In April this year, the company refused to sign Adler’s accounts, then resigned as auditor. Adler has yet to find a replacement. Last month, German financial watchdog BaFin found that Adler had overstated its 2019 accounts by up to 233 million euros.
In response to KPMG’s review, Adler’s chairman said no “fraud and deception” had been uncovered. Caner said the report “refuted Viceroy’s reputational and financial damage claims.”
But the episode proved painful for Adler bondholders. Some bonds of its debt of more than 7 billion euros are trading at just over 50 cents on the euro.
It was also a more general wake-up call for investors.
“The Adler situation has some contagion effect, as investors are now reassessing what they thought was a safe annuity-type risk – as now much riskier,” said Gabriele Foà, portfolio manager at Algebris.
For some, Adler’s troubles are indicative of wider governance issues in the clubby world of European property.
In February this year, Viceroy turned fire on Swedish property company Samhallsbyggnadsbolaget i Norden, alleging the ‘debt-fuelled’ residential company had overstated the value of its assets and conflicts of interest on its board of directors. ‘administration. SBB denied Viceroy’s allegations in press releases.
Some of Viceroy’s criticisms centered on the company’s “mind-boggling” indebtedness. The short seller calculated CFF’s loan-to-value ratio, the industry’s measure of debt to assets, at almost 70%, if the hybrid bonds it issued were in the form of debt rather than equity .
While that figure is well above the 46% reported by SBB in the first half of 2022, the company said classifying hybrid loans as equity is “not unusual” in real estate. Its bonds have not lost as much value as those issued by Adler.
Steps to Clear Debt
In Germany, Vonovia – the country’s largest property company and Adler’s largest shareholder – is taking steps to ease pressure on its balance sheet.

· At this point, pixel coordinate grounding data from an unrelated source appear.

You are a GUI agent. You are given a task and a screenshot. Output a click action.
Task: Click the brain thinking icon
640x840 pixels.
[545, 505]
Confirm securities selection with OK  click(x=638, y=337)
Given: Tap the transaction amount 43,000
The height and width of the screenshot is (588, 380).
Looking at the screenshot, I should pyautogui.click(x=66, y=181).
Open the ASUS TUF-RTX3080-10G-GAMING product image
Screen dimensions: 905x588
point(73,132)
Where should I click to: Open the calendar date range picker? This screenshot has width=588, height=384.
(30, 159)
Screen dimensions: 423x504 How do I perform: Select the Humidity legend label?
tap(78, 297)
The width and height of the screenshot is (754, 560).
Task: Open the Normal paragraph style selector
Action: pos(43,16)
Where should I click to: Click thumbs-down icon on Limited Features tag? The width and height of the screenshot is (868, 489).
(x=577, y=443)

As debt markets have cooled, with new corporate bond issuance falling 16% in Europe in the first half of 2022, Vonovia chief executive Rolf Buch told analysts on a recent call. to the results that the company would sell 13 billion euros of assets “as quickly as possible” to provide cash.
“Neither new equity nor new debt are viable options in this market,” said Philip Grosse, chief financial officer of Vonovia.
Bankers expect more companies to offload assets to reduce debt to more manageable levels, but while some are pulling out of the market, others are ready to buy.
Heimstaden, Europe’s second-largest residential property company, spent an additional €217 million to buy more than 2,000 homes from Finnish company Sato in April.
Heimstaden chief investment officer Christian Fladeland said housing shortages across Europe mean “the fundamentals for residential investment” remain strong.
But investors are less certain. While Akelius Residential’s loan-to-value ratio, the industry’s measure of debt to assets, now stands at 9%, Heimstaden’s was above 45% in its second-quarter results.
“We are not so positive [on real estate] in a rising rate environment,” said Philippe Dehoux, head of global bonds at asset manager Candriam. “The sector is very indebted.
Foà d’Algebris added that he was wary of the real estate sector. “Real estate has increased a lot. They are very, very cyclical.
However, companies are not yet too worried about debt repayment, as few bonds will mature before the end of 2023 and 2024. “What you will need for more worries to trigger is is a catalyst,” said one banker. “If the rating agencies are preemptively acting on someone, if someone is struggling to pay their rent, or if they’re being held back by government regulations.”
But as conditions worsen, groups with less access to cash could struggle to refinance debt. “Perhaps this is leading to consolidation within the industry, with smaller names having issues being bought up over the next two years,” another banker said.
Another long-term investor is also not done finding opportunities in European real estate. According to Roger Akelius: “Coming out of the crisis, there will be plenty of opportunities to acquire well-located properties in the next three or four years.”